299646 i'm so pi$$ed i can't find this at the video stores around here.


message 1: by Tom (last edited Jul 14, 2009 11:38AM) (new)

821945 Yowza. Over 7 hours of Hungarian cinema. I've made it through about 4.5 hours so far, and am liking it a good deal.

Yes, you read that right. 7 hours long. I'm seeing it on DVD, in the unfortunate US Region 1 release by a little company called Facets Video. The DVD isn't pretty: possibly the worst single non-homemade video transfer I've yet seen. The film isn't enhanced for widescreen TVs, which is a real drag and ultimately makes the film even harder to watch. A real shame, as the film features some of the most ravishingly gorgeous black and white cinematography I've ever seen, evident even in this DVD transfer.

Full disclosure: I tried to see this film on one of its infrequent screenings in NYC at the Museum of Modern Art. I fell asleep. It isn't that I wasn't interested, I was just tired. I had a long flight from NYC to San Francisco recently (where I had the pleasure of meeting Phillip by the way, an experience I highly recommend) and decided that I'd take SATANTANGO along to watch on my laptop.

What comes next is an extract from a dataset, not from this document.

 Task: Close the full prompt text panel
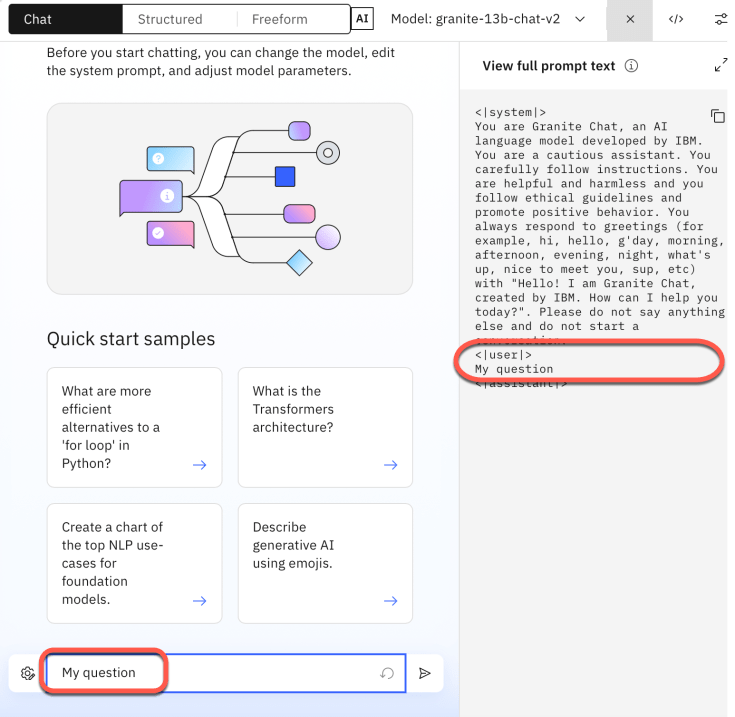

I got about 2.5 hours in on the NY/SF leg of the trip, which is about how long I was able to stay awake on the first MOMA viewing a couple of years ago. This part of the film was probably the most taxing of what I've seen so far. And here's why:

Director Bela Tarr uses lots of long takes. We're not talking just long takes, but very very long takes indeed. And not Orson Wellesian long takes, which are crowded with activity, but long takes showing someone just sitting still, staring into space, or pouring something out of a bottle into a glass and then pouring something else out of another bottle into another glass and then pouring the contents of the two glasses into a third glass and then drinking the contents. It can get rather taxing after a while, expecially during one extended sequence involving a Professor, where Tarr seems to be pushing this kind of filmmaking, and my patience with this kind of thing, to the very very limit. About all that kept me going was the feeling that Tarr knew what he was doing, that there was a point to all this and that it was going to all pay off at some point. There are hints, of course, I wasn't just hoping for hope's sake.

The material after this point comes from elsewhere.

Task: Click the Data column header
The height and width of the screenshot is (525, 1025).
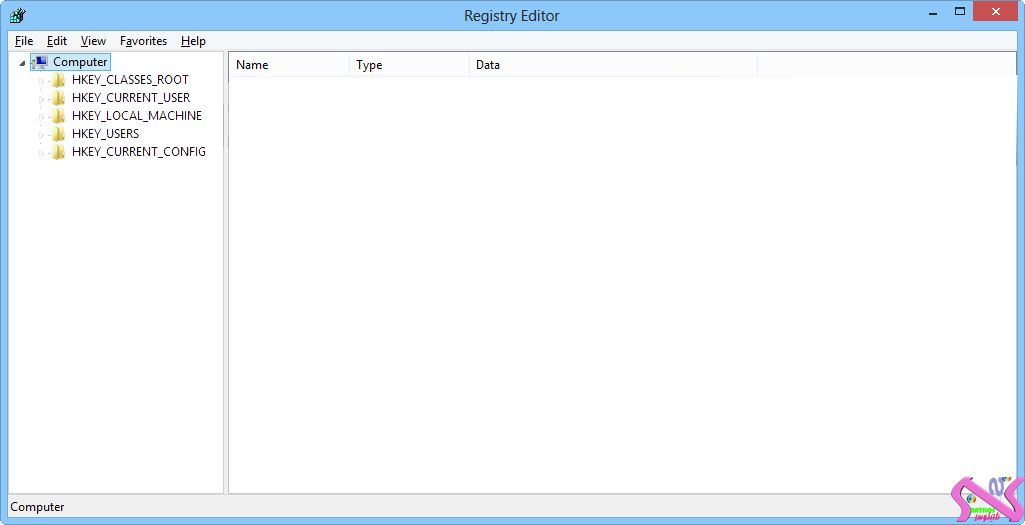Action: [612, 65]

The film, as much as I've seen, seems to be structured in an interesting way. There will be an extended sequence involving some characters, and then another sequence with another character will start, and at some point it will become clear that the actions of the second sequence are taking place at the same time as the first sequence, and the two sequences will suddenly intersect in an interesting and occasionally amusing way. Kind of like those glasses that get mixed together.

The story seems to center on the members of some sort of farming commune, who are expecting a large sum of money which is to be divided amongst them. The film sort of opens with a sort of plot on the part of two members to steal the money, but I don't think I'm giving too much away if I mention that, at least at the 4.5 hour mark, that little plot seems to have evaporated.

I'm glad that I stuck with the film, and watched the second of the three DVDs on the return leg from San Francisco. This part of the film comes to center on the activities of a young girl who seems to be rather mentally and emotionally damaged. This part of the film held me absolutely spellbound, it really is one of the most remarkable things I've ever seen in a film, anytime anywhere. I don't want to spoil it for anyone, but if anyone asks for details I'll share them.

I've got another DVD to go. I'm looking forward to it. I'll keep you posted.